__PROBLEM DETAILS__: Return the data below exactly, stopping after the line with "You are a computer-use agent. The height".

Pixel coordinate grounding data

"""

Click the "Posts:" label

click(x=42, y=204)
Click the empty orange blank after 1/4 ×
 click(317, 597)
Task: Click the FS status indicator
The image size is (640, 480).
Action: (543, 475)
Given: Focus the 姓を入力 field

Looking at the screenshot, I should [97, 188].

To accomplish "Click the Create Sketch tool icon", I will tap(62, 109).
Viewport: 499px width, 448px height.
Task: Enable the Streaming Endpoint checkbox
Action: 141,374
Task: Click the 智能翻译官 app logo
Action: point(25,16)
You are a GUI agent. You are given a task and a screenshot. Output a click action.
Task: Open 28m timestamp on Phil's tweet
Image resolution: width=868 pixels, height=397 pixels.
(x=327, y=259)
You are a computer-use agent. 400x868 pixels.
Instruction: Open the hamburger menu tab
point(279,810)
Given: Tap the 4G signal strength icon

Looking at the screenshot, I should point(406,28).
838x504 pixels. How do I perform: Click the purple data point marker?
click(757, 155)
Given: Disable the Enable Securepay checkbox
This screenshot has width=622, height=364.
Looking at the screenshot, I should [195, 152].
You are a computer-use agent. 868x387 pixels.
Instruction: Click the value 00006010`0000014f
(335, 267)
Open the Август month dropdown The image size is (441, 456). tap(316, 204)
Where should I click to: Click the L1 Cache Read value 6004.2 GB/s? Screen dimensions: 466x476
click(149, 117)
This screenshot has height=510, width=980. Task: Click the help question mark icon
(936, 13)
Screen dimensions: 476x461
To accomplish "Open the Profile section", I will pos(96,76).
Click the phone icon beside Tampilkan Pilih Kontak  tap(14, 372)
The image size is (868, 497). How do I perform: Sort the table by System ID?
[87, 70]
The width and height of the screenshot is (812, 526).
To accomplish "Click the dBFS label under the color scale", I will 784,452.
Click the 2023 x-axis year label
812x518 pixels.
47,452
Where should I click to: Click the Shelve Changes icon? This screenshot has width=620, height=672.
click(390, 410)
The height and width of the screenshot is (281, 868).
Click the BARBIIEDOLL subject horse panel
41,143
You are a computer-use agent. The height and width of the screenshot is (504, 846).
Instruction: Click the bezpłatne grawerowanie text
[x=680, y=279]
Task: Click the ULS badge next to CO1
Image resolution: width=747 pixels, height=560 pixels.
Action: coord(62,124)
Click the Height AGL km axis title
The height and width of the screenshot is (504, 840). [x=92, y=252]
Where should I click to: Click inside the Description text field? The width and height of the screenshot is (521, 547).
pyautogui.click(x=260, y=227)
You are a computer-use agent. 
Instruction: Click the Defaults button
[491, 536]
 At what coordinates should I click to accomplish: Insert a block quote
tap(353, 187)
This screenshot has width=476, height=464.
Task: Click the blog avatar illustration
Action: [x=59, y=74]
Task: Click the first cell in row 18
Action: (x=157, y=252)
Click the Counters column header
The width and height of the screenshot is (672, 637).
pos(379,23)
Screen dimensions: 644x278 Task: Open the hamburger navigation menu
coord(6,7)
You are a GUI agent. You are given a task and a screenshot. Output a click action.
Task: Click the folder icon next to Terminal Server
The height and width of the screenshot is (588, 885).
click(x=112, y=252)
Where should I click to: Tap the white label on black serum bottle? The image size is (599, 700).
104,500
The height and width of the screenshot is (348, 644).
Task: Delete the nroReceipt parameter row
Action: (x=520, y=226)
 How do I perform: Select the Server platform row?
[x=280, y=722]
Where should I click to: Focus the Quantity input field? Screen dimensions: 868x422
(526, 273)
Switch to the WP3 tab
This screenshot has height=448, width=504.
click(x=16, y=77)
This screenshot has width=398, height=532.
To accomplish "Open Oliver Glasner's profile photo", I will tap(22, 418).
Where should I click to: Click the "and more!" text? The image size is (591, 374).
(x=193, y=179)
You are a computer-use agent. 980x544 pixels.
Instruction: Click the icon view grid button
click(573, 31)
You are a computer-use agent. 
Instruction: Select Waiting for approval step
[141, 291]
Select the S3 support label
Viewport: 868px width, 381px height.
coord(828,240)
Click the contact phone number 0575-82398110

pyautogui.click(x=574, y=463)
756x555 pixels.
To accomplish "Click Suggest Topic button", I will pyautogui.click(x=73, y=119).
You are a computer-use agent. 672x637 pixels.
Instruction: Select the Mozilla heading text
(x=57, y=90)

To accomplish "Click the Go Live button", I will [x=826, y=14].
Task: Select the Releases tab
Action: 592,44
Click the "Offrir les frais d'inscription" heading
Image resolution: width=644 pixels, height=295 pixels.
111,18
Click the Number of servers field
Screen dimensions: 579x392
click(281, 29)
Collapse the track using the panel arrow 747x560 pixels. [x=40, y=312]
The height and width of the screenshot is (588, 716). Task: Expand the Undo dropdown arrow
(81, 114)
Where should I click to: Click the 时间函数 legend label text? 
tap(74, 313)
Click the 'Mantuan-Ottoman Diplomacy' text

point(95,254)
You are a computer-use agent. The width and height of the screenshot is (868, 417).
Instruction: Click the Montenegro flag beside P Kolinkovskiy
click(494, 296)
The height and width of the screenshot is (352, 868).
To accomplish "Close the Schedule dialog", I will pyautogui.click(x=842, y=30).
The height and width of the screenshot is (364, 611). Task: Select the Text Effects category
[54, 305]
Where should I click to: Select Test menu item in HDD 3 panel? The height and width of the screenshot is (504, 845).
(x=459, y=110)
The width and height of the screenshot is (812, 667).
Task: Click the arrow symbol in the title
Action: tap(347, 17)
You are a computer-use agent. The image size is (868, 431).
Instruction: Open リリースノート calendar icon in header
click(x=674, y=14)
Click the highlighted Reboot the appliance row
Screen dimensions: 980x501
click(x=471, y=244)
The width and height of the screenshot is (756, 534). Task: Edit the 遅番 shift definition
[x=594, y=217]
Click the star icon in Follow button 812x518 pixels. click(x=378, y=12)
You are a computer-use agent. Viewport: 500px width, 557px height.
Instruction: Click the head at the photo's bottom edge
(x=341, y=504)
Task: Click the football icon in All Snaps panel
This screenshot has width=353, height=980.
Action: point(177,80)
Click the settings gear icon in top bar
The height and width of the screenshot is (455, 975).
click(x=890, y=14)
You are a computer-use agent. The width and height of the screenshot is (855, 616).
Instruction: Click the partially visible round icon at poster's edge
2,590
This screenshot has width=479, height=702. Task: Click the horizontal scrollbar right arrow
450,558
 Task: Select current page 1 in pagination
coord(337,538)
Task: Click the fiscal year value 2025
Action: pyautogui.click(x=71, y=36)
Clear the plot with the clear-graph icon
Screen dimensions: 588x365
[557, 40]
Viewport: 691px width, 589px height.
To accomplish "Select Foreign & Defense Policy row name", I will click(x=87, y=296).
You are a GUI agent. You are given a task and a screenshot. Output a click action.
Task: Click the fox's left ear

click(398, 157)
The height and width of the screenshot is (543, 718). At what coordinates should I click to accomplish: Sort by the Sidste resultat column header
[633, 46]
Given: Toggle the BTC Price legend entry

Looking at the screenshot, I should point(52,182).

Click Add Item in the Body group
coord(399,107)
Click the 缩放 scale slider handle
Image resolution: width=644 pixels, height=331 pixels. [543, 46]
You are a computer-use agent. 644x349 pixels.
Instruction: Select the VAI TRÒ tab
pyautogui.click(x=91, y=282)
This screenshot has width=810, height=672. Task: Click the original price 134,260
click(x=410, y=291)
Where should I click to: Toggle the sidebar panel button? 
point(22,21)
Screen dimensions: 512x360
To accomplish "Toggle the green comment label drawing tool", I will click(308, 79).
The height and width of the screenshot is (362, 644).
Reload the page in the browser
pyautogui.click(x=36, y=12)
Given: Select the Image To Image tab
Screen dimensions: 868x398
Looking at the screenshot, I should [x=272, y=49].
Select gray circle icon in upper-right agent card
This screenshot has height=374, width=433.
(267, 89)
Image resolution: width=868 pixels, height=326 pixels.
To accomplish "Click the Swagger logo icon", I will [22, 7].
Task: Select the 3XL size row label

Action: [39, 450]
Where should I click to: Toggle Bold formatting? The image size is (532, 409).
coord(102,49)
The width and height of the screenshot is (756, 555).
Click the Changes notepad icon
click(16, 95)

"""

__EXERCISE SOLUTION__:
Click the "Posts:" label

click(x=42, y=204)
Click the empty orange blank after 1/4 ×
 click(317, 597)
Task: Click the FS status indicator
The image size is (640, 480).
Action: (543, 475)
Given: Focus the 姓を入力 field

Looking at the screenshot, I should [97, 188].

To accomplish "Click the Create Sketch tool icon", I will tap(62, 109).
Viewport: 499px width, 448px height.
Task: Enable the Streaming Endpoint checkbox
Action: 141,374
Task: Click the 智能翻译官 app logo
Action: point(25,16)
You are a GUI agent. You are given a task and a screenshot. Output a click action.
Task: Open 28m timestamp on Phil's tweet
Image resolution: width=868 pixels, height=397 pixels.
(x=327, y=259)
You are a computer-use agent. 400x868 pixels.
Instruction: Open the hamburger menu tab
point(279,810)
Given: Tap the 4G signal strength icon

Looking at the screenshot, I should point(406,28).
838x504 pixels. How do I perform: Click the purple data point marker?
click(757, 155)
Given: Disable the Enable Securepay checkbox
This screenshot has width=622, height=364.
Looking at the screenshot, I should [195, 152].
You are a computer-use agent. 868x387 pixels.
Instruction: Click the value 00006010`0000014f
(335, 267)
Open the Август month dropdown The image size is (441, 456). tap(316, 204)
Where should I click to: Click the L1 Cache Read value 6004.2 GB/s? Screen dimensions: 466x476
click(149, 117)
This screenshot has height=510, width=980. Task: Click the help question mark icon
(936, 13)
Screen dimensions: 476x461
To accomplish "Open the Profile section", I will pos(96,76).
Click the phone icon beside Tampilkan Pilih Kontak  tap(14, 372)
The image size is (868, 497). How do I perform: Sort the table by System ID?
[87, 70]
The width and height of the screenshot is (812, 526).
To accomplish "Click the dBFS label under the color scale", I will 784,452.
Click the 2023 x-axis year label
812x518 pixels.
47,452
Where should I click to: Click the Shelve Changes icon? This screenshot has width=620, height=672.
click(390, 410)
The height and width of the screenshot is (281, 868).
Click the BARBIIEDOLL subject horse panel
41,143
You are a computer-use agent. The height and width of the screenshot is (504, 846).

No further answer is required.